Market Breadth and Volatility
Our three measures of market breadth – the percent of stocks trading above their 50 day moving average, advancing stocks minus declining stocks, and new highs minus new lows – have all flipped from positive to negative trends over the last 2 weeks.
This means that market leadership is narrowing. Tech, Financials, and Industrials have been carrying most of the load as the market continues to set record highs, but the other 7 sectors are lagging behind. Keep an eye on this one too.
Next we have our two measures of price volatility – the VIX and Bollinger Band readings. They too are trending lower, as they have been for most of this year. What does it mean? Investors are not worried about a big decline any time soon. The market is still very quiet relative to historical readings, but pressure seems to be building for a burst of activity.
The spread between junk bond rates and Treasury bond rates is widening, which indicates a very slight uptick in concern on the part of fixed income investors.
Lastly, the number of up days out of the last 21 trading days has slipped from 16 to 12 over the last month. That’s a weak reading, but not weak enough to cause alarm.

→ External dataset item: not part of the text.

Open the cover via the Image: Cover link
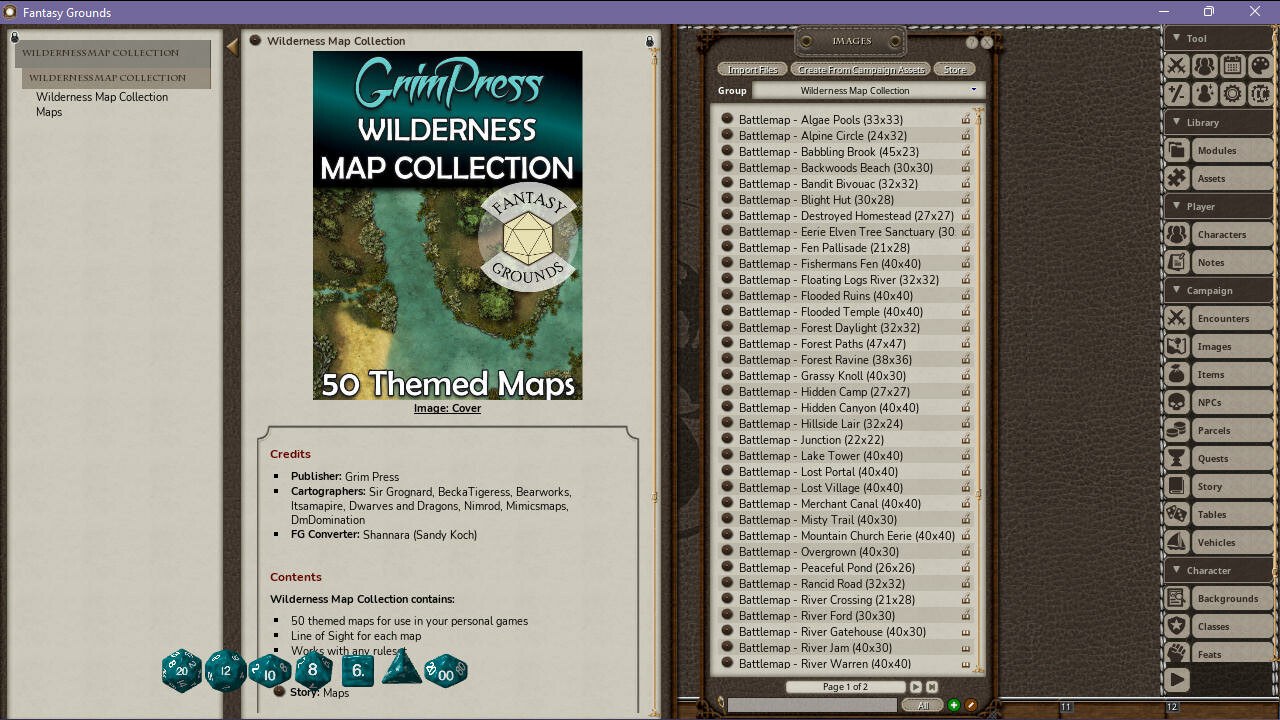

Plot of the year-over-year % change in the S&P 500 index
The black line on this chart tracks the difference between where the market is trading today, as compared to where it was trading last year at this time. The green line shows the boundary between a typical healthy market (one that is up at least 10% from the prior year) and a market that is struggling to stay healthy.
The red line shows the boundary between a market that’s struggling to remain healthy (one that is trading between up 10% and down 10%) and one that’s in trouble (below -10%).
The term “Zone of Death” describes the area of this chart between the green and red lines. When the market enters the ZOD, it tends to succumb to a kind of gravitational pull, where it moves quickly from one boundary to the other. The closer it gets to the center of the ZOD, namely the 0% line, the stronger the gravitational pull becomes.
Today the market is comfortably above the top of the ZOD, which indicates optimism and bullishness. When the market penetrates the green line from above, it’s time to pay closer attention. Conversely, when the market penetrates the red line from below, it’s an indication that things are improving and better days are ahead.
The bulls are still in charge, at least for now. Investors don’t seem to care about all the drama that’s happening in Washington. They’re focused on the promised benefits of Trump’s pro-growth agenda. This bullish trend is likely to continue, until valuations become too stretched to support higher prices and expanding P/E ratios.
Investors are showing signs of concern that their expectations for a fast rebound in earnings might be just a tad too optimistic.
Trump has a golden opportunity to boost economic growth, bring back factory jobs, and renegotiate unfair trade deals. Investors hope and expect that he will deliver on these promises.